Speaking in Berlin, Prof. Dr. Pierre François Laterre, of St Luc Hospital, Brussels, told European Biotechnology that bio-ADM testing definitely provides an added value to sepsis patients, as the biomarker determines the amount of vasopressors that sepsis patients need early in the process, and thus, helps to prevent bad outcomes. In AHF patients, bio-ADM was the first blood biomarker capable of diagnosing residual congestion prior to discharge for AHF patients that did not sufficiently respond to diuretics therapy, resulting in rehospitalisation, death, and kidney damage, he said.

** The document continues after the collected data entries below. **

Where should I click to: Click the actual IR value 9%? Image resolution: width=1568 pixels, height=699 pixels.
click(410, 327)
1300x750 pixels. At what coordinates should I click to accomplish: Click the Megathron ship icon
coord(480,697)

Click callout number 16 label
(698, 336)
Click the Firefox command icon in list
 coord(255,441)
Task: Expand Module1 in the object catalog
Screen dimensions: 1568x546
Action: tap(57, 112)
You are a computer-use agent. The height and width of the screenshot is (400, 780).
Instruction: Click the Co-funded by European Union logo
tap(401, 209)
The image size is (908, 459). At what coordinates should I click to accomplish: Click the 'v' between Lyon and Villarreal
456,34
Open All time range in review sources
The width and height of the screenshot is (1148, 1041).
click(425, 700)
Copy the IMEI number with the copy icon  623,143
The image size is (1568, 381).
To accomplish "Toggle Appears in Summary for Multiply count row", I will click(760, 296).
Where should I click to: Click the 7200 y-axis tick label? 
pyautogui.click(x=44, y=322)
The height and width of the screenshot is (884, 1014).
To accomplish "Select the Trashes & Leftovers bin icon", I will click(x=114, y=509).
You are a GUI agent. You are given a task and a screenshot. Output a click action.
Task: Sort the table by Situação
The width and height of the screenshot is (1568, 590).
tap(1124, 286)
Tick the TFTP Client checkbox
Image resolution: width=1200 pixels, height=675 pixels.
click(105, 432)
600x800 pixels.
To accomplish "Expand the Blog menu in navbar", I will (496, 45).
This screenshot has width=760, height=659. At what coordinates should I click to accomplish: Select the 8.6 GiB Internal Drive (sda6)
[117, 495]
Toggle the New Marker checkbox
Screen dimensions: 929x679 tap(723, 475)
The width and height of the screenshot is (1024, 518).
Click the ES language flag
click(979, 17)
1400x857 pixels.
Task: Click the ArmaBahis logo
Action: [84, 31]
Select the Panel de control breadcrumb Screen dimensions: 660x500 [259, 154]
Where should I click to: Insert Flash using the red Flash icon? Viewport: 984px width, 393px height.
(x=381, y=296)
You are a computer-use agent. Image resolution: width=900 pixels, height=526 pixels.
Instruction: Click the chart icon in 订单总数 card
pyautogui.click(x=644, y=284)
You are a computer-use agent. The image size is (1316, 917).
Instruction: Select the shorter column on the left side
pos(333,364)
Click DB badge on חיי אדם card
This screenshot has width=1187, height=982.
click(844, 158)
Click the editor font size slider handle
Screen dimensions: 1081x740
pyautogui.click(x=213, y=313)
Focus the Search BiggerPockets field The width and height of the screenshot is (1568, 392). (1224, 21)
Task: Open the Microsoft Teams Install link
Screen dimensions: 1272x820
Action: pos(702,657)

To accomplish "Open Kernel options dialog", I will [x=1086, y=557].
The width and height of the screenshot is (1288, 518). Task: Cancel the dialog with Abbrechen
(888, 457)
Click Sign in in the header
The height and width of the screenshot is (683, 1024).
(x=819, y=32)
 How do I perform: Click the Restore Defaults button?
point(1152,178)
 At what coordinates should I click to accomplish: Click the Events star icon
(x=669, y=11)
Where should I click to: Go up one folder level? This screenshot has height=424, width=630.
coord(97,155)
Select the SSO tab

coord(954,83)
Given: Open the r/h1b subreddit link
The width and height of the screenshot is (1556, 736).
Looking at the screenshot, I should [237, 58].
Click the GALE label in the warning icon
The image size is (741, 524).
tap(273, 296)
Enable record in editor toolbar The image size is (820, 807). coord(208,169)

Laterre added that the medical utility of diagnostic bio-ADM monitoring is set to improve in the future. A clinical Phase II trial assessing efficacy of adrecizumab (Adrenomed AG, Hennigsdorf, Germany), a therapeutic antibody targeting bio-ADM conducted by Laterre, will have Phase II read-out in patients with septic shock this year. The target is the reduction of mortality in 300 sepsis patients with bad prognosis, who were identified by a bio-ADM level above 70 pg /ml. This would qualify bio-ADM as a companion diagnostic to targeted antibody therapy resolving endothelial dysfunction
Adrecizumab binds adrenomedullin at its N-terminus and does not affect receptor-binding and subsequent cAMP signalling, which had been previously shown to support vascular integrity and block vascular leakage. Thus, Adrecizumab repairs endothelial dysfunction, providing a targeted therapy to improve outcomes, both in sepsis and also in AHF.
According to preclinical and Phase I data provided by Prof Tobias Schürholz (Unversity Rostock) and the group of Prof.Peter Pickkers (University Nijmegen), binding to adrecizumab additionally protects bio-ADM from proteolytic degradation, thus improving the half-life of the vasoactive peptide hormone in blood. A Phase II trial will start enrolment of 300 AHF patients this year, so as to evaluate the clinical safety and efficacy of adrecizumab in patients with AHF.
Experts, such as Dr Allan Jaffe from Mayo Clinic in Rochester or Prof Michael Bauer from University Jena, stressed that that as as a companion diagnostic bio-ADM would enable an optimal therapy choice both in sepsis as well as in patients with congestive heart failure.